En la primavera de 1607 Baronio regresó al Oratorio pues una visión le había advertido que su año 69 sería el último de su vida y había llegado al último volumen previsto de sus Anales. Fue trasladado a Frescati muy enfermo, pero viendo llegar el final, volvió a Roma, donde murió el 30 de junio de 1607. Su tumba se colocó a la izquierda del altar mayor de la iglesia de Santa María en Vallicella (Chiesa Nuova).

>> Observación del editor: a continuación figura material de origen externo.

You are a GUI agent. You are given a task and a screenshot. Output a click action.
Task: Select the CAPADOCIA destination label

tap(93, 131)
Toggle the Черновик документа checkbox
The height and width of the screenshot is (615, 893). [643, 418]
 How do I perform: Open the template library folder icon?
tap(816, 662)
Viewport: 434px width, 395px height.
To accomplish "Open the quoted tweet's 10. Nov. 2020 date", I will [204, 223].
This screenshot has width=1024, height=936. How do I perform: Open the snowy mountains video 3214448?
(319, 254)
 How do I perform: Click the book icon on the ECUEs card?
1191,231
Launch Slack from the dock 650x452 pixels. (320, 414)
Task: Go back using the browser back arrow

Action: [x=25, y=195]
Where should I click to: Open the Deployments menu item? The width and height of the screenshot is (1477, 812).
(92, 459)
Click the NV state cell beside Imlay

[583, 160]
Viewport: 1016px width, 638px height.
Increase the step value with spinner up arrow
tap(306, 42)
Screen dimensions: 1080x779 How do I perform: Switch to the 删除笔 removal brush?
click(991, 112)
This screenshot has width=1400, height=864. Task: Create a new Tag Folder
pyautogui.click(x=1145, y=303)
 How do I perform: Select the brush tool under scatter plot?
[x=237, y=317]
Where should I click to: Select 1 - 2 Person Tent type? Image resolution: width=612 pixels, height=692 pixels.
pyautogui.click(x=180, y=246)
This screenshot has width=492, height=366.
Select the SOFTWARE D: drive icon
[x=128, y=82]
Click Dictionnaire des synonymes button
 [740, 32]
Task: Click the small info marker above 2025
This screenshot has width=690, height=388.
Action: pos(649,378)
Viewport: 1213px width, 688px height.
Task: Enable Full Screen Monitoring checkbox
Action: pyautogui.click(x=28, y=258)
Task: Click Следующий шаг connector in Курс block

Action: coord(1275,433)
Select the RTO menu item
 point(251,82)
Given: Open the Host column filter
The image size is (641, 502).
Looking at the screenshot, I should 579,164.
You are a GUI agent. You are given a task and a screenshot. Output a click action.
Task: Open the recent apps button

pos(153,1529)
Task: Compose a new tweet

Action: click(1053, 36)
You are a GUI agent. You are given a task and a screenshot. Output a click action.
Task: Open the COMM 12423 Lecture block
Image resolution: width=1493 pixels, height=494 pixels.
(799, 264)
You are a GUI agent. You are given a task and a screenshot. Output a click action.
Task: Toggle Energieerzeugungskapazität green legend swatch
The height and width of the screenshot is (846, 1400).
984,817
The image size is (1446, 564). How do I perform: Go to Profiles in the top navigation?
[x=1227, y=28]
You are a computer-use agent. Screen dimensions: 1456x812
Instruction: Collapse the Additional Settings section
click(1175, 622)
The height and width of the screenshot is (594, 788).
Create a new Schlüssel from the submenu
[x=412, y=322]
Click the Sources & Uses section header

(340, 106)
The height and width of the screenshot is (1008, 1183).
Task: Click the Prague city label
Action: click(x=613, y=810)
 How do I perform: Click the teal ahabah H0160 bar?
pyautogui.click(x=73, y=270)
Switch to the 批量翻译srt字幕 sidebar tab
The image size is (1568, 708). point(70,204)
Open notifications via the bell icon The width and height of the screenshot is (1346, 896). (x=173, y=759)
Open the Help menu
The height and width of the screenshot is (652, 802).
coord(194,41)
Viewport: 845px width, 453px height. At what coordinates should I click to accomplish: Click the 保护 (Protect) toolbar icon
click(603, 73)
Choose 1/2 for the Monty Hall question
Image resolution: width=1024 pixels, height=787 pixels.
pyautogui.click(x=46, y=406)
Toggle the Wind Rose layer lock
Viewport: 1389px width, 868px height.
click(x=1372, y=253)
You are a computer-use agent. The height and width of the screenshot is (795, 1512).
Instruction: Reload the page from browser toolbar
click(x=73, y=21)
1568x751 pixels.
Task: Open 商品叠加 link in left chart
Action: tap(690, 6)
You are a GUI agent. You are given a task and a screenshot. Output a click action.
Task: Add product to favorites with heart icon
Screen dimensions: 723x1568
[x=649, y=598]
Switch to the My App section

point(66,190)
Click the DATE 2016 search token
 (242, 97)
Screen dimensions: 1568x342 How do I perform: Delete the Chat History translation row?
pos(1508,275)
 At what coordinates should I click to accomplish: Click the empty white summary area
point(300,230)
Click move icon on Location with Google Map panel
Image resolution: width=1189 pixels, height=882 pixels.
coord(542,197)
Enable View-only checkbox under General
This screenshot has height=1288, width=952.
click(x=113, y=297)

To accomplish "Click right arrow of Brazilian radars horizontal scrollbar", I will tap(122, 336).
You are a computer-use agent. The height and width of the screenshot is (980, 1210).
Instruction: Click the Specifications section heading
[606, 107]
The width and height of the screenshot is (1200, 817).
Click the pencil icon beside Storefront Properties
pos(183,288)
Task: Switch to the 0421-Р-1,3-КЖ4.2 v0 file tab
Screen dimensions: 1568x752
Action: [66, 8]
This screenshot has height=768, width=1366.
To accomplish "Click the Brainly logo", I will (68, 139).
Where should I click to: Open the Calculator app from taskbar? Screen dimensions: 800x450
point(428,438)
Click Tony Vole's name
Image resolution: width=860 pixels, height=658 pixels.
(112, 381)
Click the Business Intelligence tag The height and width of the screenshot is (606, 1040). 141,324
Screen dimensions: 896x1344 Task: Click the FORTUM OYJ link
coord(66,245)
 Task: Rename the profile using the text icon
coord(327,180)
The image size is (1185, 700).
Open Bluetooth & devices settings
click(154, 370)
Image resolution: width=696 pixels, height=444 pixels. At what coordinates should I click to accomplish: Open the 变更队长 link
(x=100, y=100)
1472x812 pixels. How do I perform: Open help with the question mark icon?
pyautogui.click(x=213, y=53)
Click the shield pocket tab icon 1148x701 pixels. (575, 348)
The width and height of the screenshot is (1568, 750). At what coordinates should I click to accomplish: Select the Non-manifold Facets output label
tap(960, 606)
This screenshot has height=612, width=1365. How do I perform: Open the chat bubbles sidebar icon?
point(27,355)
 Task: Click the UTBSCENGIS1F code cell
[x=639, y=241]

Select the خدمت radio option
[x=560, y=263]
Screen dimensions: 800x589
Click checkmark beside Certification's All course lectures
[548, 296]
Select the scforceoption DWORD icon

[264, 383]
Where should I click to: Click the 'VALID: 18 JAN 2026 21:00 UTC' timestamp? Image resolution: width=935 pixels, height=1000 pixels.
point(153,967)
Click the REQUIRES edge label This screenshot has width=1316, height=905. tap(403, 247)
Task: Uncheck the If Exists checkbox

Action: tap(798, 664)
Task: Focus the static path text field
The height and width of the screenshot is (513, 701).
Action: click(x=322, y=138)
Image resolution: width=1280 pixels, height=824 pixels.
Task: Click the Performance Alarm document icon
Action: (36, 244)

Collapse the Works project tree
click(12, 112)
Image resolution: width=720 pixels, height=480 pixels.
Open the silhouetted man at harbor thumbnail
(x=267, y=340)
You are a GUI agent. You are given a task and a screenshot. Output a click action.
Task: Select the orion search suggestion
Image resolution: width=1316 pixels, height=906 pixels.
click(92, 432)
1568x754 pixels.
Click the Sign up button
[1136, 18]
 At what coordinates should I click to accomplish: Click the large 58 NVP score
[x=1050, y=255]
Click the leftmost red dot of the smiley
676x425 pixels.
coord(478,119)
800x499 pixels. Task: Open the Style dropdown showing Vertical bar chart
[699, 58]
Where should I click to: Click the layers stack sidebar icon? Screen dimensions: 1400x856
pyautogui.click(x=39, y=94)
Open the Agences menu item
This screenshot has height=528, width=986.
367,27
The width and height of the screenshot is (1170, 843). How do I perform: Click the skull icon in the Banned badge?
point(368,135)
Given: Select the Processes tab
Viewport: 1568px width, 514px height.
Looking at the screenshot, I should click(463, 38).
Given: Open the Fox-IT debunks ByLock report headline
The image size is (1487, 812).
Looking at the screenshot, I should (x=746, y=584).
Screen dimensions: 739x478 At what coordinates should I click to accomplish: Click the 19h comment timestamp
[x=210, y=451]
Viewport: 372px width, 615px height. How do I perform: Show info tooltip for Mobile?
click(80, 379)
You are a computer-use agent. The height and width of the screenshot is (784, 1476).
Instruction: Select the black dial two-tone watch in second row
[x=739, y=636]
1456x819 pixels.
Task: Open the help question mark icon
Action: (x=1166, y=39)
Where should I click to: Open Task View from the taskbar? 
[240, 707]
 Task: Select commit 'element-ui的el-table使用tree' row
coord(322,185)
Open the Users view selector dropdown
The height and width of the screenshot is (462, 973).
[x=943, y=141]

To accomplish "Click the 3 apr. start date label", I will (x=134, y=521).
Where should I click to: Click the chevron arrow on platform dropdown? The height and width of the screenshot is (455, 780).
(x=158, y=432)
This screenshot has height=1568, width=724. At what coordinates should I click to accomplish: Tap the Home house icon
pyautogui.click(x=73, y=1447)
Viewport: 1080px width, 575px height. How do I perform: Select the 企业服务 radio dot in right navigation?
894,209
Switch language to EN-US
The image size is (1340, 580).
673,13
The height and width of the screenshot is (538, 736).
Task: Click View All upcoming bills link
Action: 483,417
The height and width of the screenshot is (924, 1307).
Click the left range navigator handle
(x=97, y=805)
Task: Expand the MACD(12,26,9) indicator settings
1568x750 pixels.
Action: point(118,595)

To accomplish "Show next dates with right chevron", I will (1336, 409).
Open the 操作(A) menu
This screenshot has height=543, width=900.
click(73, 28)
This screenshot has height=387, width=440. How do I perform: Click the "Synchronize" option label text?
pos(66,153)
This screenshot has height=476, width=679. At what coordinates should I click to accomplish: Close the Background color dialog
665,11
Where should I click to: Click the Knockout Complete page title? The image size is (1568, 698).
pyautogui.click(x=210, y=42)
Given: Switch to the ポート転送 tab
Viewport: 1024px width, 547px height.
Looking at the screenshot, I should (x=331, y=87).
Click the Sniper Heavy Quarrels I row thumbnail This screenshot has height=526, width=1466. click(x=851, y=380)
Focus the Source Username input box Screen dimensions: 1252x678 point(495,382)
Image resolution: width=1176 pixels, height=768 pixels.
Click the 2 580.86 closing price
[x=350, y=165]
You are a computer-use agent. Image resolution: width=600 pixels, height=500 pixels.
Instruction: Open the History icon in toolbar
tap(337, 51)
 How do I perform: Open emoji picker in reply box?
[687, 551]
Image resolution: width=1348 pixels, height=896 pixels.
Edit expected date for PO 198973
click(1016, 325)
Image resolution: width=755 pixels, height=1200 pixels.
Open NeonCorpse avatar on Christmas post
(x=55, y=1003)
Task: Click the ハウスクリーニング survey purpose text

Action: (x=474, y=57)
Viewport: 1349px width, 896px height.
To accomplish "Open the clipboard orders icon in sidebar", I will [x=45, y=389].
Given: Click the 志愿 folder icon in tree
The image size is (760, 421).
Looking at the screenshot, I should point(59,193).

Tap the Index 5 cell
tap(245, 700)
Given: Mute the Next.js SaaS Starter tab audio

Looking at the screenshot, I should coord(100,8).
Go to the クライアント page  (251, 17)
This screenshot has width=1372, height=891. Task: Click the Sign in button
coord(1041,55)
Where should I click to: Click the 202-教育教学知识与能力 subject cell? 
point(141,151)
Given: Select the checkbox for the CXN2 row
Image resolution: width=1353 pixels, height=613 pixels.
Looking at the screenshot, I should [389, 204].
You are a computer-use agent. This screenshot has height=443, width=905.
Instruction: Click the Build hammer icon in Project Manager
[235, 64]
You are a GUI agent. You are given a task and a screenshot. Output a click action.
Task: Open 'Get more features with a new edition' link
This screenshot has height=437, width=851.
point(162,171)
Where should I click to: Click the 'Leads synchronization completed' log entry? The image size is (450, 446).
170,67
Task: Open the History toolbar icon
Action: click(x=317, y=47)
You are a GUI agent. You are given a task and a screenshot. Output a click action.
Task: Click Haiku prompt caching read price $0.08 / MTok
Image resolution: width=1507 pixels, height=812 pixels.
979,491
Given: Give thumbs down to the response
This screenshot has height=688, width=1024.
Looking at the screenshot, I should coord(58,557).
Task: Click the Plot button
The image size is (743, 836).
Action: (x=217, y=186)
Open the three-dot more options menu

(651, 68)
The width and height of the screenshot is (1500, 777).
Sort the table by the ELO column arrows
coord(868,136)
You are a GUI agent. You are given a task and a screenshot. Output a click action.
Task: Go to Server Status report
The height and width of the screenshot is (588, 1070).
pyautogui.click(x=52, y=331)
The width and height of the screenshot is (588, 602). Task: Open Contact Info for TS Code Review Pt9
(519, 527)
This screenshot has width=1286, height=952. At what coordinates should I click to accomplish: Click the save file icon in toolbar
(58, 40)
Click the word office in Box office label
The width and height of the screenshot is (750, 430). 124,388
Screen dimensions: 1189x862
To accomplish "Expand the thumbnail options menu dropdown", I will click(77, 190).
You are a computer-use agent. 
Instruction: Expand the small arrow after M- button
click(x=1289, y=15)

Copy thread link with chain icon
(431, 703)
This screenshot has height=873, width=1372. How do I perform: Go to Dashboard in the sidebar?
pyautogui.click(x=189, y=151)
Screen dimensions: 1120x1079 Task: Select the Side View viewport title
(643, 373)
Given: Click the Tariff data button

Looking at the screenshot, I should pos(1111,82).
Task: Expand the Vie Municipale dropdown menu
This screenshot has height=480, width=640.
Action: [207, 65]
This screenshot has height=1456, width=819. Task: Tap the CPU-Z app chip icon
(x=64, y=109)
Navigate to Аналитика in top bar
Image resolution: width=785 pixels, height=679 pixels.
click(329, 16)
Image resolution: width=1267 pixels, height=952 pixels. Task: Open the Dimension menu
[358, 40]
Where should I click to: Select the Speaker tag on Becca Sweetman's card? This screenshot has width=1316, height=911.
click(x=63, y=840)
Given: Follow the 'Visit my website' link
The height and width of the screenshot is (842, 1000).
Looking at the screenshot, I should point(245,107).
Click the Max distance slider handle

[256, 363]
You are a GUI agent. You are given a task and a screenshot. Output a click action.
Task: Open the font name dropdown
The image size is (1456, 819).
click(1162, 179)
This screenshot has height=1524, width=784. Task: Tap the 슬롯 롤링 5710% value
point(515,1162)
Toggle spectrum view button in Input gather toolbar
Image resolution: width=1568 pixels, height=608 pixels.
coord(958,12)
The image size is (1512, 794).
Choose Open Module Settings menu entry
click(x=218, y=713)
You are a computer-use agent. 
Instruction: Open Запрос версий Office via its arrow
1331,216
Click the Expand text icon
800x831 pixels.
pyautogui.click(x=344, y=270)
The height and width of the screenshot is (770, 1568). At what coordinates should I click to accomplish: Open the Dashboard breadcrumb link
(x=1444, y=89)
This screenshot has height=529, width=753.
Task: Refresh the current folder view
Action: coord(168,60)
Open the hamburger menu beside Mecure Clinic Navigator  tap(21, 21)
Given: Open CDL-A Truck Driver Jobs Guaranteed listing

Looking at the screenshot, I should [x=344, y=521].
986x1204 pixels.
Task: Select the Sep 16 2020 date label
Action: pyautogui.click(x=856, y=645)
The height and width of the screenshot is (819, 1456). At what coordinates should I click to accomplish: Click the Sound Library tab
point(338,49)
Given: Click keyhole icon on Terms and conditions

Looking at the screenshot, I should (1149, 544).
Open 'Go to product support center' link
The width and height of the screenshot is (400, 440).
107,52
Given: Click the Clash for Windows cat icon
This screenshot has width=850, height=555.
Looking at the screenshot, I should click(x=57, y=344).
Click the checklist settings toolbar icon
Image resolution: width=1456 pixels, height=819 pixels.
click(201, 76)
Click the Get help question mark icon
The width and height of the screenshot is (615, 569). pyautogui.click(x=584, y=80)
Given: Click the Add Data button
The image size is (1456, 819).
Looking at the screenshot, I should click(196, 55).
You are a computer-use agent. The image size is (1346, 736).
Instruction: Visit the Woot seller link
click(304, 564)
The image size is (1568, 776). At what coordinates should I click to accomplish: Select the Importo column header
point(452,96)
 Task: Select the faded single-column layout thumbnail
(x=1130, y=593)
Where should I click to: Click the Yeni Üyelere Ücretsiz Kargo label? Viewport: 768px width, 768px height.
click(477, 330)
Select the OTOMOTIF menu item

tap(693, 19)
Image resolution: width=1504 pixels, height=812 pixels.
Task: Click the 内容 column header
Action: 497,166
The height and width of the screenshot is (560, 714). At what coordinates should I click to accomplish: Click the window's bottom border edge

El cardenal Baronio dejó una reputación de profunda santidad que llevó al Papa Benedicto XIV a proclamarle “Venerable” (12 de enero de 1745). Las restauraciones que hizo en su iglesia titular de los santos Nereo y Aquileo y en San Gregorio en el Coelio aún nos da una idea de su celo por el culto decoroso. Pero los Anales constituyen el más conspicuo y permanente monumento de su genio y devoción a la Iglesia. Durante tres siglos han sido la inspiración de los estudiantes de historia y un depósito inagotable para la investigación. Ninguna otra obra ha tratado de forma tan completa la época que estudia. En ninguna parte se hallan reunidos tantos y tan importantes documentos. Los especialistas imparciales reconocen en ellos la piedra angular de la verdadera ciencia histórica y en su autor, las cualidades de un historiador modelo: diligencia infatigable en la investigación, pasión por la verificación, juicio preciso y lealtad constante a la verdad. Hasta en las agrias controversias que provocaron sus primeros volúmenes, la mayoría de los críticos eruditos reconocían su meticulosidad y honestidad. Pero esto no implica que la obra fuese impecable o final. Aunque era un maestro, Baronio era un pionero dotado con un espíritu crítico mucho más desarrollado, por decirlo de alguna manera, que el de sus contemporáneos, pero era tímido al ejercitarlo. Sin embargo estimuló un espíritu crítico que infaliblemente haría avanzar la ciencia histórica más allá del alcance logrado por él.